Better rewriteRules for Drupal

Drupal comes with a default set of Rewrite Rules in the .htaccess file given by the project. In this article I'll try to provides some recipes for an enhanced mod-rewrite set.

  • getting rid of .htaccess
  • forbid usage of direct requests to index.php?q=foo (when clean url is activated)
  • forbid usage of 'new' unwanted PHP scripts appering in the website (attackers?)

Oh my God, a .htaccess!

So this will be the first thing, a must-do. Drupal Apache configuration is on a .htaccess file, and there is a reason for that. On most places you wont be allowed to alter apache configuration, as you do not own the server, and the .htaccess file s the only way for this PHP application to set some apache Directives.
But let's say this is your server, you have access to Apache configuration, then a .htaccess is the worst place to put some configurations details. For each received requests Apache must check existence of .htaccess files on the requested file directory and on all the parent directories, this means a lot of file access, so it's quite slow. If you own the server you do not need or want this slowdown.

The rule is quite simple "Everything found in a .htaccess in directory /this/is/my/dir can be set in a <Directory /this/is/my/dir></Directory> section in an apache Virtualhost or global configuration.". So first create your VirtualHost for this Drupal website (please do not use global configuration, you do not need to share directives for all your websites). Then we'll make 2 things:

  • prevent the read of any .htaccess from the filesystem root, so for all the descendant of /
  • transfer the .htaccess content in a Directory directive

For the first thing simply add this (wel I've added the .svn and .git things as well):

    <Directory  /  >
        Order deny,allow
        deny from all
        Options FollowSymLinks
        # PREVENT .htaccess reading
        AllowOverride None

        #.svn & .git directories must be avoided!!
        RedirectMatch 404 /\.svn(/|$)
        RedirectMatch 404 /\.git(/|$)
    </Directory>

Notice that this does not concern the '/' url (that would be <Location />) but the '/' directory on the server, means the 'C:\' if you were a windows user. Location directives works on the url, Directory directives works on the filesystem tree (absolute path).

Then add another Directory directive, with the absolute path of your project web root (this should be the same as the DocumentRoot directive of this Virtualhost). And put inside the .htaccess content.

* _Work instructions_:
[a] In the Drupal rewrite rules article, which directive inside the `<Directory / >` block prevents .htaccess files from being read?
[b] Pick up the Drupal rewrite rules article after its final sentence and keep writing it in the same voice.

* _Supplied information_:
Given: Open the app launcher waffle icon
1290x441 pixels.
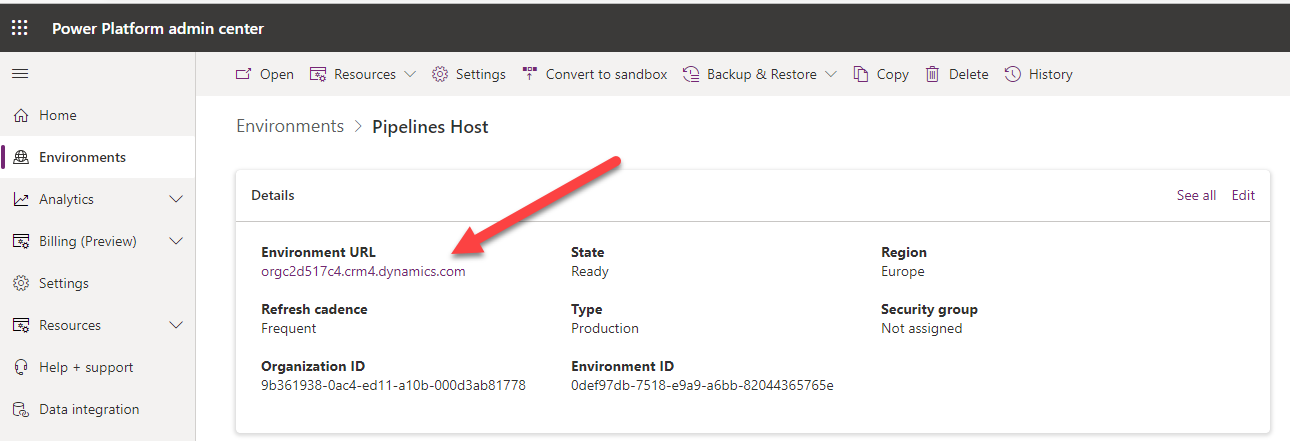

* _Task-by-task outputs_:
[a] AllowOverride None

[b]
    <Directory /var/www/mydrupalproject/www>
            #Order allow,deny
            Allow from all

            # Follow symbolic links in this directory.
            Options +FollowSymLinks -Indexes -Multiviews
            
            # Set the default handler.
            DirectoryIndex index.php

            # Protect files and directories from prying eyes.
            <FilesMatch "\.(engine|inc|info|install|make|module|profile|test|po|sh|.*sql|theme|tpl(\.php)?|xtmpl)$|^(\..*|Entries.*|Repository|Root|Tag|Template)$">
              Order allow,deny
            </FilesMatch>
            
            # Force simple error message for requests for non-existent favicon.ico.
            <Files favicon.ico>
              # There is no end quote below, for compatibility with Apache 1.3.
              ErrorDocument 404 "The requested file favicon.ico was not found.
            </Files>
            etc
            (...)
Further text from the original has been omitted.